- _Data section_
......

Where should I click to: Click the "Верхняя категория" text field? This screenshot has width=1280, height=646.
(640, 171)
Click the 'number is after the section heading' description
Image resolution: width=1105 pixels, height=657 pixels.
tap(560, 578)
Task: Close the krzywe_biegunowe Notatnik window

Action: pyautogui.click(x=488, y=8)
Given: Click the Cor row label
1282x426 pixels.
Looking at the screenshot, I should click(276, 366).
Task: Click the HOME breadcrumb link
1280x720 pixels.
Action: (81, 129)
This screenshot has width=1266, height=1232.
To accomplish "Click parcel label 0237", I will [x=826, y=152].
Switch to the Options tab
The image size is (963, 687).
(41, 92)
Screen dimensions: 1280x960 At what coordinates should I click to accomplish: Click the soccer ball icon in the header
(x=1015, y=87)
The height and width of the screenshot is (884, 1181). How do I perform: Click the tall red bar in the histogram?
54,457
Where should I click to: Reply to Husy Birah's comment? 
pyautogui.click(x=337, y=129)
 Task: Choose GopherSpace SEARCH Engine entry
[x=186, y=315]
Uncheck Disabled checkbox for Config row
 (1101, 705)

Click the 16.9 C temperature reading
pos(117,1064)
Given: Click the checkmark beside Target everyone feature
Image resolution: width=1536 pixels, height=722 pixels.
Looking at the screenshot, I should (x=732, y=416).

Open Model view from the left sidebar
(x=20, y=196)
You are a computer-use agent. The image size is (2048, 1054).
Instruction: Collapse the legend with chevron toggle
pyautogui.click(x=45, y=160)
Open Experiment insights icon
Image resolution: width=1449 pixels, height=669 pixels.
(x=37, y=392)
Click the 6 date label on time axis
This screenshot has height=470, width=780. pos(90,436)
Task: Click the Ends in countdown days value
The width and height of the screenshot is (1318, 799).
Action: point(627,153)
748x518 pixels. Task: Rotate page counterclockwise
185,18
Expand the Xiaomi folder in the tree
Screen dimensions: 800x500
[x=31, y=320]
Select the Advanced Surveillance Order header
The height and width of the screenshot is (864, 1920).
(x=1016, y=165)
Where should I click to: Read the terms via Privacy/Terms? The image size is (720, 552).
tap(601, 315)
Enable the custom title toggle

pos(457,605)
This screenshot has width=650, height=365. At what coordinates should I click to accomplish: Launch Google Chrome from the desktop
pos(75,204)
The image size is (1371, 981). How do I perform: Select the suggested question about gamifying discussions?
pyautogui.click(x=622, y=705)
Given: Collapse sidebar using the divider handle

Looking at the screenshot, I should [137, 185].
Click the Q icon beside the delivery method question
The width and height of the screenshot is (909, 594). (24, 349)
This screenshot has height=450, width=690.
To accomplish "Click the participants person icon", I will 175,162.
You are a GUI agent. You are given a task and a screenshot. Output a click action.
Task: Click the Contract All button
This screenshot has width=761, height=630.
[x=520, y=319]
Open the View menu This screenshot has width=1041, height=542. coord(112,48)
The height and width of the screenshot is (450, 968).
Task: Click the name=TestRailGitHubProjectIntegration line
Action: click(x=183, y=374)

......

- _Exercise brief_
Check each line of the records for "will" and copy the ones that contain it.

- _The completed task_
To accomplish "Click parcel label 0237", I will [x=826, y=152].
To accomplish "Click the participants person icon", I will 175,162.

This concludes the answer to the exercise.